2020年6月1日より、「改正労働施策総合推進法」が施行された。パワーハラスメントの防止が規定されているため、「パワハラ防止法」とも呼ばれている。施行といってもまずは大企業だけで、中小企業は2022年4月1日まで猶予されている。「うちは中小企業だから、まだ大丈夫」と考えていないだろうか。中小企業については、事業主に課せられたパワハラ防止措置の義務について「2022年3月31日までは努力義務」となっているだけであって、法の適用を除外されているわけではない、という点に注意が必要だ。
「パワハラ防止法」の施行で見落としがちなポイント

「パワハラ防止法」で義務化された措置を怠るとどうなるか

今回の「パワハラ防止法」には、パワーハラスメント行為自体に対する罰則規定がない。もちろん、暴行・傷害・脅迫などの行為によって、刑法に違反すれば罰せられるし、民事上の不法行為責任が問われることもある。これは従来と同じである。

企業がパワハラ防止のために求められている措置義務に違反すると、厚生労働大臣による助言・指導および勧告の対象となる。さらに、勧告に従わない場合は企業名が公表されることもありうる。

通常の労働行政では、違反があったからといって、いきなり企業名が公表されるわけではない。また、行政から注意を受けたとしても、すぐに対策に取り組めば、それほど怖くない規定である。さらに、中小企業の場合、「努力義務」の期間は、もちろん公表の対象にもならない。

どちらかというと怖いのは、「パワハラの相談窓口がない」とか、「相談しても何も対応してくれない」とかいった従業員の声が、インターネットやマスコミに流れることだ。こういった内容は、すなわち「パワハラ防止法の措置義務違反」である。仮に、あなたの会社の規模が中小企業の範囲で、まだ「努力義務」しか課せられていなかったとしても、「パワハラ防止に対応していない」という情報が世間に与えるインパクトに、それほど違いはないだろう。

そうなると、「企業の信頼性の失墜」という大きなダメージを受けてしまう。とくに深刻なのは、従業員を募集してもいっさい応募がなくなる、ということだ。近年では、求人に応募する前に対象企業の評判をインターネットで検索することが普通だ。「パワハラがあるのに、会社が何もしてくれない」というようなSNSの投稿がヒットしたら、応募する人はいなくなる。場合によっては、人手不足による倒産という事態も起こりうるのだ。

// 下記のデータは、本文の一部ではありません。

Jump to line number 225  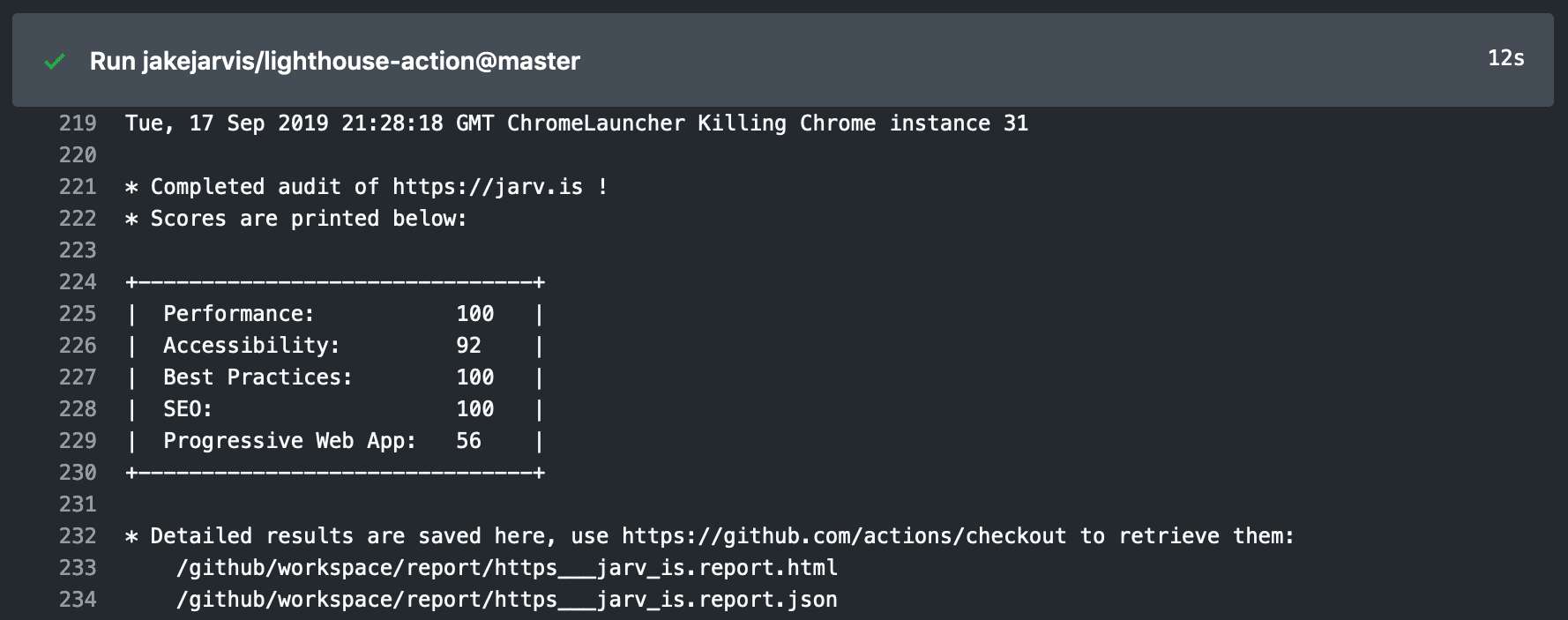[x=78, y=314]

これについても、「従来と同じではないか」と感じるかもしれない。だが、大きなポイントは、いわゆる「パワハラ指針」において、会社が行わなければならない措置がかなり具体的に示されたことだ。これを怠っていると、法違反は明らかである。パワハラの被害を受けていると感じている従業員からすると、声をあげやすくなっているといえる。